Perto do meio dia mães
e pais, filhos e filhas e vizinhos (hoje não vai ter briga), com seus pares ou
seus pais, muito menos com seu país. Hoje a praia é o paraíso, o mar é a
consolação e Deus vai perdoar e abençoar a todos com os raios solares em corpos
disposto ao belo. Tudo perto do meio dia. Sabe o motivo, não? Perto do meio dia,
pois ali está a busca por um bom espaço na praia. Perto do meio dia por ser
economicamente mais viável. Se faz um almoço no grau (de preferência na noite
anterior), se ajeita as marmitas, colocasse a cerveja pra gelar. A mãe é quem
acorda antes de todo mundo. Ainda há ingratidão nesse paraíso. Os pequenos
ainda ajustam seus cérebros para a claridade que se impõe. Faz-se as marmitas.

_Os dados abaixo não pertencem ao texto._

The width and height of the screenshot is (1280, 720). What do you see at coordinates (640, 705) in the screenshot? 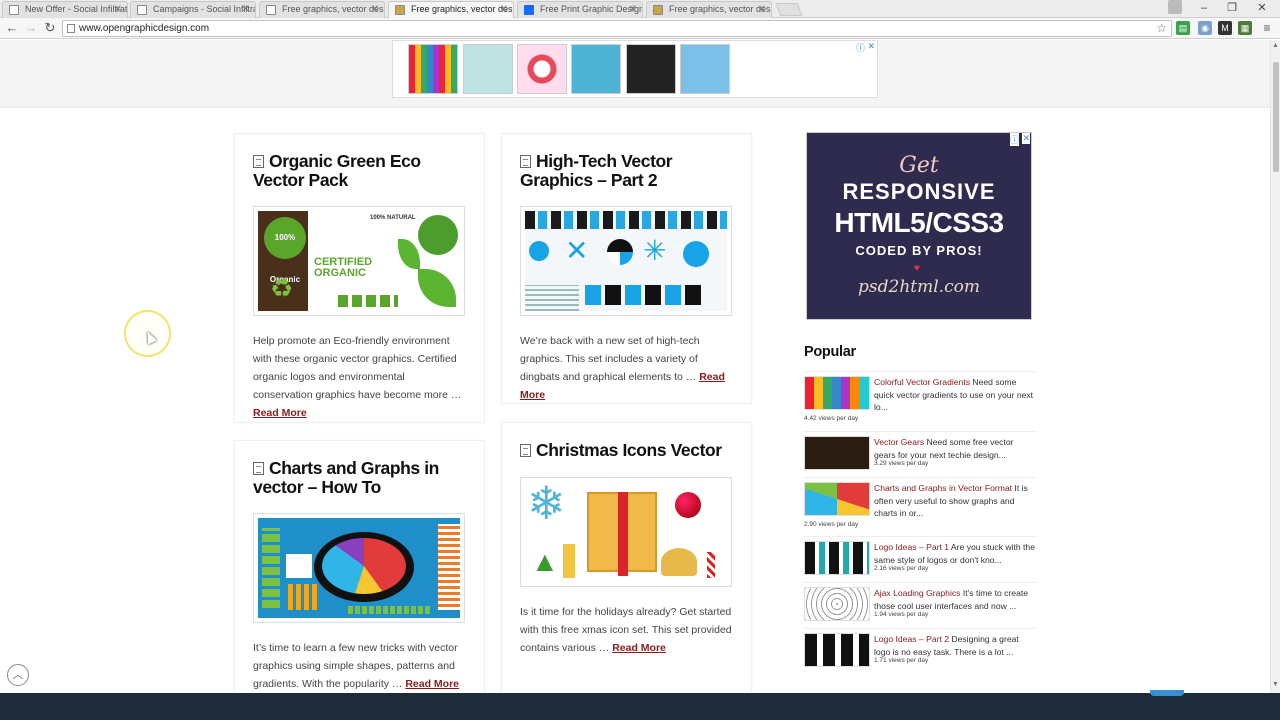
I see `footer-bar` at bounding box center [640, 705].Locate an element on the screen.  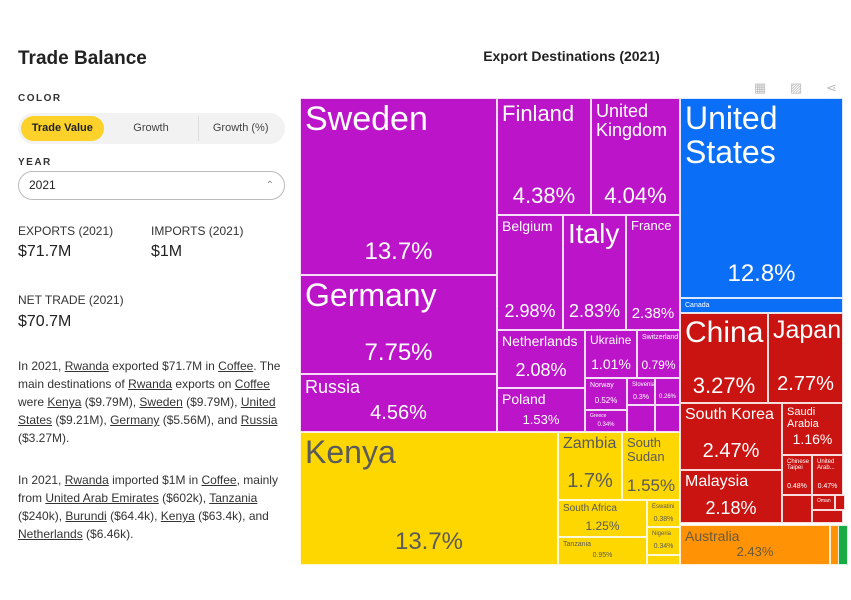
treemap-tile: South Sudan 1.55% is located at coordinates (651, 466).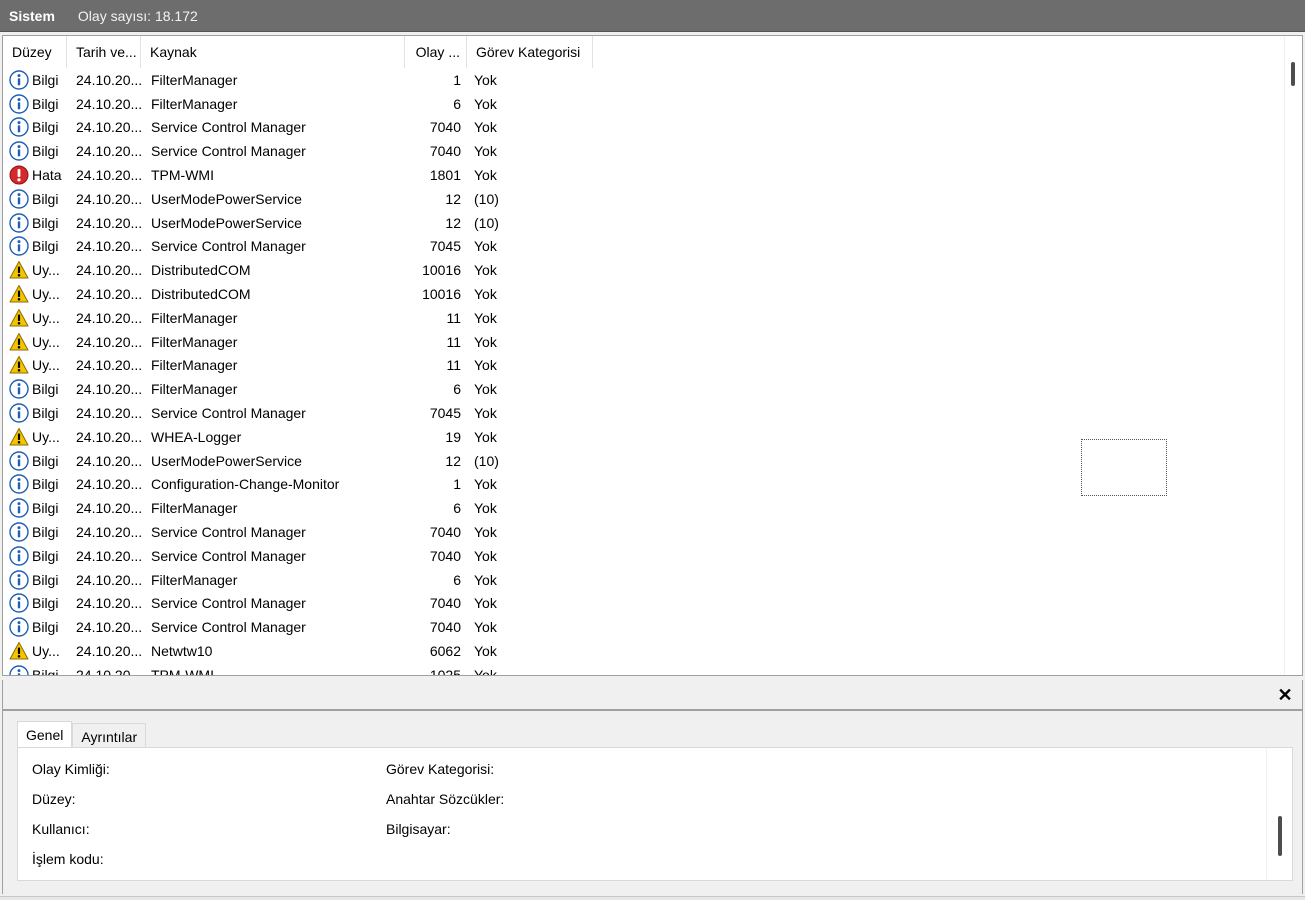 This screenshot has width=1305, height=900. What do you see at coordinates (226, 222) in the screenshot?
I see `source-cell: UserModePowerService` at bounding box center [226, 222].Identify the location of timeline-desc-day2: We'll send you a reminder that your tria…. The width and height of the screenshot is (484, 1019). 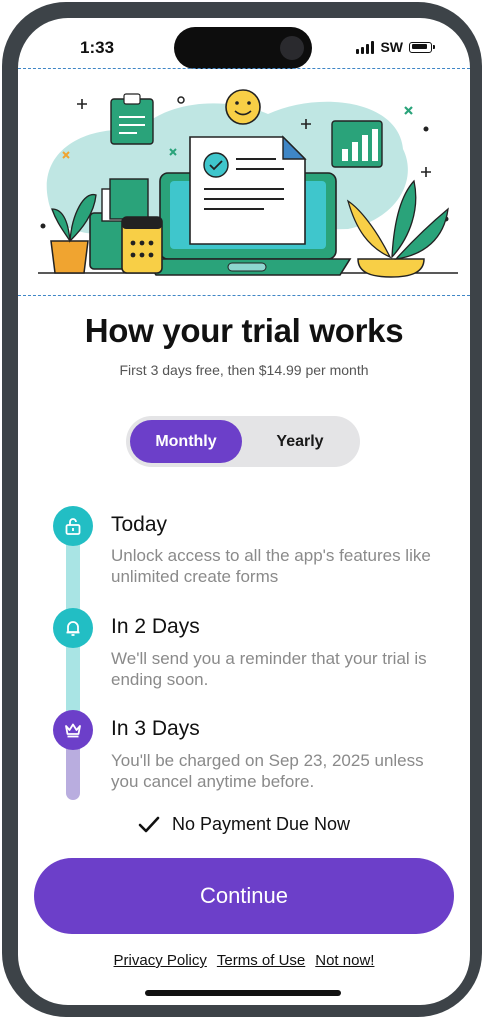
(269, 669).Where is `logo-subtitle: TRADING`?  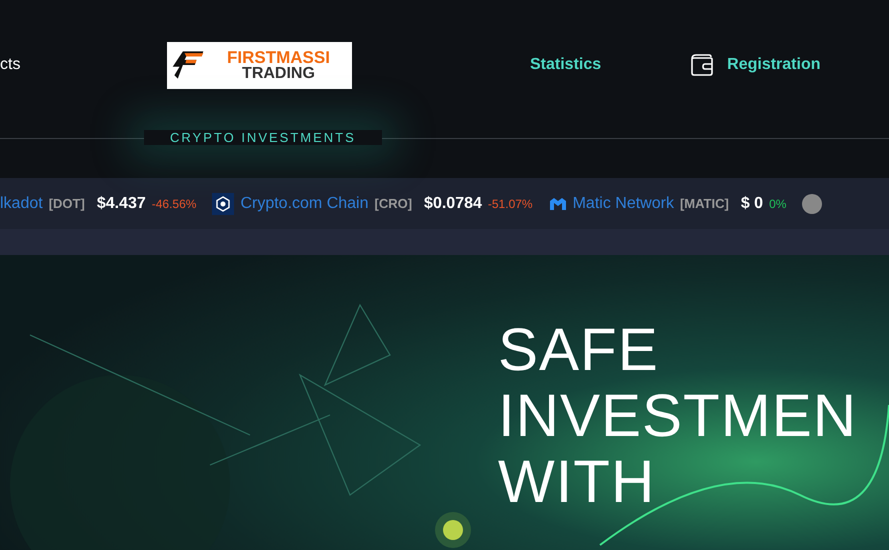 logo-subtitle: TRADING is located at coordinates (278, 74).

Ajeita-se a família. Bronzeador fator dois mil, garrafa d’água, doce,
sanduíche. Reprodutor de Bluetooth tocando Raça Negra, Claudinho e Buchecha e
Molejão. Racionais MCs, Nação Zumbi, Conde Só Brega e Legião. Cabe tudo nessa
tarde subversiva.
Perto do meio dia você
dirá que isso é uma apologia ao genocídio, uma irresponsabilidade da parte
desse escritor, um afronte as regras sociais estabelecidas em defesa da vida e
do bem estar coletivo. Conversa fiada. A tomada da periferia ao imenso mundo
azul em nossos olhos é um ato de resistência, uma ode a esperança, um respirar
para a vida e uma constatação. Amanha, perto do meio dia são esses mesmos
rostos que lotarão os ônibus e metrôs do Recife ou do mundo. Lutarão pelo
sagrado pão de cada dia, que não cai do céu nem vai pra Disney, como alguns
pensam. Amanhã esses sorrisos de satisfação (mesmo que momentâneo. Não me
iludo) estarão escondidos por máscaras, olhares de medo (do vírus ou do futuro)
por uma pátria que os massacra cotidianamente sem lhes conceder sequer atenção.
Isso amanhã. Hoje não. Hoje é feriado. Guarde pra você o seu discurso. É um belo dia
de sol no país onde a independência é uma mentira e a morte nos ronda, vigia,
persegue cada dia, querendo levar nossos sorrisos e determinação. Hoje faz sol. E é um dia tão lindo.